Our world becomes more complex by the day, so clients expect more from packaging solution providers than a simple box. Packaging should perform well, have low environmental impact and be cost-effective.
This means that integrating packaging design with supply chain management is key. The supply chain focuses on the movement of goods from Point A to Point B, but optimized packaging design is often lost in the noise of logistics. However, packaging is the backbone of the supply chain flow—if a vertebrae breaks, the entire system suffers.
To convert packaging into a packaging system, you must optimize for design—and we don’t mean aesthetics. Optimized packaging design considers the ease of use (unloading and unloading), the kind of packaging and the method of transport.
Ease of Use
In order to keep the supply chain rolling, package handling should be simple. If loaders are fumbling with misplaced latches or must use unnecessary tools to perform their job, your bottom line will suffer. However, ease of use will be strongly influenced by the kind of packaging and materials used.
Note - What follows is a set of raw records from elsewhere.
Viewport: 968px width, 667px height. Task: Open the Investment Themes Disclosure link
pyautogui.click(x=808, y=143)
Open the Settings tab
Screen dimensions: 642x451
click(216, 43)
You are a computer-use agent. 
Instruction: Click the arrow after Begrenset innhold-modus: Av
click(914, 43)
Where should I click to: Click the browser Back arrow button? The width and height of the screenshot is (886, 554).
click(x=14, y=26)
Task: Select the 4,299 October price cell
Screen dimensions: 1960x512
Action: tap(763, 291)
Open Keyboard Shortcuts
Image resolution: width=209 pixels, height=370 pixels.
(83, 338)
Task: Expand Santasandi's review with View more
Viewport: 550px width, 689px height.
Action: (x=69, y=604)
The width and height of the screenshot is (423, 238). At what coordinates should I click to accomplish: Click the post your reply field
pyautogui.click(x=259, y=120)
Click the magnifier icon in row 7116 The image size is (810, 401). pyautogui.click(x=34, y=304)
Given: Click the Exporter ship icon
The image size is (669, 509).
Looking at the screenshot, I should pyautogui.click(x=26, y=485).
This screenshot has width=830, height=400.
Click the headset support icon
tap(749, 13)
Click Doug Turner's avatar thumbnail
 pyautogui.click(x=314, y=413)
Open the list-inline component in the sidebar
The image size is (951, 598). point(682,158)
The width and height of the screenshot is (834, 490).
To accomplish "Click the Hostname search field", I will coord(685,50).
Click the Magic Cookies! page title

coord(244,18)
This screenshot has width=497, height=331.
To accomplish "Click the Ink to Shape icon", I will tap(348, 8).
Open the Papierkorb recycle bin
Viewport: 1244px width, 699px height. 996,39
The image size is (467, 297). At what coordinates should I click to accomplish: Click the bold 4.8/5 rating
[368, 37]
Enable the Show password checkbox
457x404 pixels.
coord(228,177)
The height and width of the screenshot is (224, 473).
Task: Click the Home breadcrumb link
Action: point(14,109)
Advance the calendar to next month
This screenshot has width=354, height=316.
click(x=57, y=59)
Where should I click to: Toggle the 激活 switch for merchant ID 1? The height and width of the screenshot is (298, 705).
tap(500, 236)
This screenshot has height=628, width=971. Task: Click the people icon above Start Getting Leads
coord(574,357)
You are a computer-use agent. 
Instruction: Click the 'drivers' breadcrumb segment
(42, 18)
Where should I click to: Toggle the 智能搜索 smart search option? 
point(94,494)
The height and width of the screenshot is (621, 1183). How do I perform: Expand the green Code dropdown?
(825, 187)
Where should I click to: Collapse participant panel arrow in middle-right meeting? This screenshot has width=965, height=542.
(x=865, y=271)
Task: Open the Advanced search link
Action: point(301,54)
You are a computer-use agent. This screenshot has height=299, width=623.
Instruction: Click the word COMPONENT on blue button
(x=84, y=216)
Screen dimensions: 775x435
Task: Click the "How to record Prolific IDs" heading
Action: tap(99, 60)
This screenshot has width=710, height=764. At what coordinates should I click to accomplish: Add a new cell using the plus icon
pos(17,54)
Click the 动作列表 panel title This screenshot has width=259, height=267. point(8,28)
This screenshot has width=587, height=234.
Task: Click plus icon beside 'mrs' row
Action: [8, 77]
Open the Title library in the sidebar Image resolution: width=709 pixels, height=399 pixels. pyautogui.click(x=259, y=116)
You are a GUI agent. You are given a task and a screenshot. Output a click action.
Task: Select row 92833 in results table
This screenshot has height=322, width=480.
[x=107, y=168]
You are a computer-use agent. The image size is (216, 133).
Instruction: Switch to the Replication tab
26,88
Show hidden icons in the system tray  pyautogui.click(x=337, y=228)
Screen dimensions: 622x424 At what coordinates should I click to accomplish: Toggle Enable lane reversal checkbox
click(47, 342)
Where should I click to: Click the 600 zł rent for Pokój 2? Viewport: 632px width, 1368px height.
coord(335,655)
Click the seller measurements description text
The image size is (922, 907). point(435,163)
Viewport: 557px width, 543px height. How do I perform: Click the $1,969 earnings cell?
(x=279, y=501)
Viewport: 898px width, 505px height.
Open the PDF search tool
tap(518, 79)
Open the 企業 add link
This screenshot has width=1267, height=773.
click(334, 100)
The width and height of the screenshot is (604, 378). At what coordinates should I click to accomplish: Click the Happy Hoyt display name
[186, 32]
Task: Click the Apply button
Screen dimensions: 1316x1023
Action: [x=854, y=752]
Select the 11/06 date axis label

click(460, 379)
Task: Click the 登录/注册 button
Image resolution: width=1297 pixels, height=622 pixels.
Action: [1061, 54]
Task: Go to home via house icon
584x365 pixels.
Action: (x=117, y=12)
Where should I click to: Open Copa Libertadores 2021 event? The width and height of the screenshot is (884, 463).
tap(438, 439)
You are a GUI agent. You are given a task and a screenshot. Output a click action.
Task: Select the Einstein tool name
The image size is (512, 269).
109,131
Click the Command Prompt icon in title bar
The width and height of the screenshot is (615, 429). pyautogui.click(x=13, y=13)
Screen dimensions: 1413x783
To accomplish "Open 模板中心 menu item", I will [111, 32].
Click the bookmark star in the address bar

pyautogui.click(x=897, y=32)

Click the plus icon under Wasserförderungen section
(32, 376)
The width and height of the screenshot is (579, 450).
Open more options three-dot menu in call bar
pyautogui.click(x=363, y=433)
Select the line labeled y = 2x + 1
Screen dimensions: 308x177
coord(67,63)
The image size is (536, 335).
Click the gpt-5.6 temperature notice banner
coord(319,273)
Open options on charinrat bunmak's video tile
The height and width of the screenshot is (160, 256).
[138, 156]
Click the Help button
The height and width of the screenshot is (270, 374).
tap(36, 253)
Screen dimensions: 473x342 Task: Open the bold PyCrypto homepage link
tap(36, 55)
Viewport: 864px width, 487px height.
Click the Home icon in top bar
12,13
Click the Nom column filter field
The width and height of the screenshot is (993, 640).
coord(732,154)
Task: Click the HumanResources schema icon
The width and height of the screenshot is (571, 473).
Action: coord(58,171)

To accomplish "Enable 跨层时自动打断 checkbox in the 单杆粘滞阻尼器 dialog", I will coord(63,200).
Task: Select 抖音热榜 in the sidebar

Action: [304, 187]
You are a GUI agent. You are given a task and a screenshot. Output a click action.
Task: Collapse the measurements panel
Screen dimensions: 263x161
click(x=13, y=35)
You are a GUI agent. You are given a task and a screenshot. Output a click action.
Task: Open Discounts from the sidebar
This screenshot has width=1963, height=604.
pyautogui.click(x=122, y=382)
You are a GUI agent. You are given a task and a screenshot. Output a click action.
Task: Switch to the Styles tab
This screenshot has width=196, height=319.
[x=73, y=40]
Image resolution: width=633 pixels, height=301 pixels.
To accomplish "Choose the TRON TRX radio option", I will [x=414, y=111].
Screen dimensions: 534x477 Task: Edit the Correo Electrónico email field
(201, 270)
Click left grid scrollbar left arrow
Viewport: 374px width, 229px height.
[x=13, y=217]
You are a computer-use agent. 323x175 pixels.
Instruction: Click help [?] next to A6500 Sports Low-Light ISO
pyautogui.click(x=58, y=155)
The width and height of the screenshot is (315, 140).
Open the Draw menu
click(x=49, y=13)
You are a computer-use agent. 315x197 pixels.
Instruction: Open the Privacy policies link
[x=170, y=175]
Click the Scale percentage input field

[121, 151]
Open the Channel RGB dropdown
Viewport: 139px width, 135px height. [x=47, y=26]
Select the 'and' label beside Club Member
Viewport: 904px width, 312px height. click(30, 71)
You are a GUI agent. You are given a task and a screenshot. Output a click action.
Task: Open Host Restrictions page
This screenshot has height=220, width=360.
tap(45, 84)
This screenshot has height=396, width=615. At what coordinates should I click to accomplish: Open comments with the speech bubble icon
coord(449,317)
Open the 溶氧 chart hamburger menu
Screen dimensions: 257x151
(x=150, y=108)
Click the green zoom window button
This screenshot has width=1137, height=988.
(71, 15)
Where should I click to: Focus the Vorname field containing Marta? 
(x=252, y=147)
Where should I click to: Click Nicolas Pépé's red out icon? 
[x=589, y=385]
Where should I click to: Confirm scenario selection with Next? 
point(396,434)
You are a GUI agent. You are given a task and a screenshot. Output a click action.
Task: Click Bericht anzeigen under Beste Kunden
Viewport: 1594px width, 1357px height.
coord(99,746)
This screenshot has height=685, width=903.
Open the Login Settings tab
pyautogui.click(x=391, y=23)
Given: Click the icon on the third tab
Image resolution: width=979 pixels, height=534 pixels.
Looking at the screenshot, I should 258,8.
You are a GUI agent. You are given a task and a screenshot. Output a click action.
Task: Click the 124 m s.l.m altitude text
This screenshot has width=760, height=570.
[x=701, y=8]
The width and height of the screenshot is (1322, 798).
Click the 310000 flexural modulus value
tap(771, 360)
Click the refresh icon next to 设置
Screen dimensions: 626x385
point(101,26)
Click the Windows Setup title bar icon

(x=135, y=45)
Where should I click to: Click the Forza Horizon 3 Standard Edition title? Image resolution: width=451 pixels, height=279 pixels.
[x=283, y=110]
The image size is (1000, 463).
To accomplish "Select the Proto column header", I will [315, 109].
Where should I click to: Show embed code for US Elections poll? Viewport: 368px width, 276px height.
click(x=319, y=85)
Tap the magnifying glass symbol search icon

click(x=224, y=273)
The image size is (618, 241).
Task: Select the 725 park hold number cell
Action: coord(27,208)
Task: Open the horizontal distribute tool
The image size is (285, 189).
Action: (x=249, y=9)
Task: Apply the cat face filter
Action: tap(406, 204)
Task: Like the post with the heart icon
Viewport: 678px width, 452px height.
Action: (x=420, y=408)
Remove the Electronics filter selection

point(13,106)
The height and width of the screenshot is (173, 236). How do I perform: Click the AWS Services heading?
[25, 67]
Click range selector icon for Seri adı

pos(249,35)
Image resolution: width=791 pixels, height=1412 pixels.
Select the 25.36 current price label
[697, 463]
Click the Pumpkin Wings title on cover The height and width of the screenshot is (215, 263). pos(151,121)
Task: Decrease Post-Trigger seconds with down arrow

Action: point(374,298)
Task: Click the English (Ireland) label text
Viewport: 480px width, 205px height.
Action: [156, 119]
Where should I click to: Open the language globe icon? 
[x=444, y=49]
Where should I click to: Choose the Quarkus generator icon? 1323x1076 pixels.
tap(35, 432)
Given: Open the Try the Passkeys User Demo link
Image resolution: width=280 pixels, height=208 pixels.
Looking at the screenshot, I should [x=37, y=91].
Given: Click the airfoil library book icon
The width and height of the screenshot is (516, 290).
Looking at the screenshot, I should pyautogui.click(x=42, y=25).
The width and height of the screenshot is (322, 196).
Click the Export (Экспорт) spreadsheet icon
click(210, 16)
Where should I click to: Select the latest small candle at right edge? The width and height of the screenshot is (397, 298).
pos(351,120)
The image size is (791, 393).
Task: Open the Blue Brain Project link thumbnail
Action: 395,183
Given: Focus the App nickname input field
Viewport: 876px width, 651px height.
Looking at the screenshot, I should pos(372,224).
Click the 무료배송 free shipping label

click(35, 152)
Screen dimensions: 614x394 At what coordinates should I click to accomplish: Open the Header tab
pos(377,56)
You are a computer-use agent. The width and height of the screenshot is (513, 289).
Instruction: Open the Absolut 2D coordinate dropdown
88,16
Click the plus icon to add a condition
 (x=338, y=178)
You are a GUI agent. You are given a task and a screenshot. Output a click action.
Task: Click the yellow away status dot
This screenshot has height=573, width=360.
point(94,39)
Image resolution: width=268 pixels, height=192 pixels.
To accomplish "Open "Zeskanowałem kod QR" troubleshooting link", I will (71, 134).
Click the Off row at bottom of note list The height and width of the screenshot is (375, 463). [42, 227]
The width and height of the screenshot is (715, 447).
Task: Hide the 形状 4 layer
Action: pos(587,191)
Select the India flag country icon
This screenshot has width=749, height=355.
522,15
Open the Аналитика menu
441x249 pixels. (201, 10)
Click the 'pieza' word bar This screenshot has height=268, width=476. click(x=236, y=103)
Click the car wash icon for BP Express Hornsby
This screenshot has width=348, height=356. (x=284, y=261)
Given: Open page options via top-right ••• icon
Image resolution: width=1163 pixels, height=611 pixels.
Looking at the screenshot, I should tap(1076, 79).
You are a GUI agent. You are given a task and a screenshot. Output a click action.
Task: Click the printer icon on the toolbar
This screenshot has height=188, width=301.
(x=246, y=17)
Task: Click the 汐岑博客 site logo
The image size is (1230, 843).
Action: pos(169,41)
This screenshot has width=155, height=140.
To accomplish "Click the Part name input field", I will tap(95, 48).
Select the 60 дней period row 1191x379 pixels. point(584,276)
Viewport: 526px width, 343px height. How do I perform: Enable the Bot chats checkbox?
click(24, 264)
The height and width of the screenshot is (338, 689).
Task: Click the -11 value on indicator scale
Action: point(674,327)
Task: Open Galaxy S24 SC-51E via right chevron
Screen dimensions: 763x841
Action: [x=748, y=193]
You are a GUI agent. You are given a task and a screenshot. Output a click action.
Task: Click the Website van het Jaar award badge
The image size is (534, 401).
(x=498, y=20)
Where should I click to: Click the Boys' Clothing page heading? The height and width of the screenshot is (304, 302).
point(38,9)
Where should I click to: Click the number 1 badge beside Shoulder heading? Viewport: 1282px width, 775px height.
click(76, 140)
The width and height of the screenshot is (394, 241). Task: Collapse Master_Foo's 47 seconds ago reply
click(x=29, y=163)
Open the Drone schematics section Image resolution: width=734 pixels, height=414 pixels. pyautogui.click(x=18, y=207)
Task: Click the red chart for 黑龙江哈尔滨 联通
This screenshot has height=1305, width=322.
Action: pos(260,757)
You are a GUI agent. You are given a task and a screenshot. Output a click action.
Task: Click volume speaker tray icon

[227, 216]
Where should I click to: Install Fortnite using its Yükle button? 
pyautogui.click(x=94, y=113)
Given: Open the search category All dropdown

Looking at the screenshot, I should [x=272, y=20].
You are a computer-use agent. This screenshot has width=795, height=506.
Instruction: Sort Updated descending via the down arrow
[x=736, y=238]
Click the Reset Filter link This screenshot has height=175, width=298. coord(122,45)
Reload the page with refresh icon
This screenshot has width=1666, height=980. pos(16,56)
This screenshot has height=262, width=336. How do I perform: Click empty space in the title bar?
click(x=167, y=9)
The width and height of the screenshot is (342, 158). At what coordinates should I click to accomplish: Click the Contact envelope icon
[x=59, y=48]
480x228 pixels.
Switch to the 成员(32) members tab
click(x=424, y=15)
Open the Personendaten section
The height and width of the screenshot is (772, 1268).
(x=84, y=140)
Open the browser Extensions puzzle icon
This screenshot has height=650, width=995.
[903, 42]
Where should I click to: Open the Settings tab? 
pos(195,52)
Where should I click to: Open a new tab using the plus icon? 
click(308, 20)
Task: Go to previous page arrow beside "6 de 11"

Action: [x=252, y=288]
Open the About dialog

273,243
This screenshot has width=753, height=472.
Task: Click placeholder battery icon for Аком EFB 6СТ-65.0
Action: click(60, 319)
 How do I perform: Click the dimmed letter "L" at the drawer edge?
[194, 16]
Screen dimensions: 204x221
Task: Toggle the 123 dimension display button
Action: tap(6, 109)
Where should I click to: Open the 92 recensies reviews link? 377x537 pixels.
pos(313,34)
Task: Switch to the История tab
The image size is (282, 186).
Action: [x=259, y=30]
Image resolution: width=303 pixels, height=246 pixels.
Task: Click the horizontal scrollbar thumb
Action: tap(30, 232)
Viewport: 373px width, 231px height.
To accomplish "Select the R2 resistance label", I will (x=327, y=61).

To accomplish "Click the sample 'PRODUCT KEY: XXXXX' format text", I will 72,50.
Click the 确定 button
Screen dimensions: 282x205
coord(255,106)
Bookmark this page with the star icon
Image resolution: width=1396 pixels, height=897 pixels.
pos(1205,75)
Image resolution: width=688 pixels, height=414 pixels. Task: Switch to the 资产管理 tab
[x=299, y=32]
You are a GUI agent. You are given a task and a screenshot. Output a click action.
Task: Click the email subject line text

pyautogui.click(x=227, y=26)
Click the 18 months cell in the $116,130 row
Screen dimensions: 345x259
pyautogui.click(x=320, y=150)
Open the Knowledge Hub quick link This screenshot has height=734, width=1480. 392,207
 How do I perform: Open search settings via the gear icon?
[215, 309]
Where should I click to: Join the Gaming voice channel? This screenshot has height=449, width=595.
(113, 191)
The Right Kind of Packaging System and Materials
Returnable packaging may be best in some situations, but expendable packaging may be best in others. For example, expendable packaging is best for one-way shipments or global transport, while returnable packaging is best for regular, frequent shipping. Environmentally conscious companies might find returnable packaging more appealing, but the word “expendable” need not raise alarm. Expendable packaging, while it won’t be reused for future shipments by a company, can still be recyclable or sold for reuse. There are plenty of ways to design expendable packaging that will reduce environmental impact.
Method of Transport
By default, product safety and minimizing damage during transport are two main goals of packaging design. But what about space optimization? Depending on the transport method, what slight changes can be made to ensure product safety AND create room for an additional rack, pallet, box or crate? Dunnage, or interior cushioning, is just as important as the outer packaging because it directly impacts the number of products that can be shipped at once.
Packaging design affects a product’s dependability and the dependability of a supply chain. Companies overlook the many of millions of dollars they could be saving because they won’t take the time to investigate their current supply chain influencers and optimize their packaging design. Often, it is the slightest of changes that make the biggest difference to a bottom line.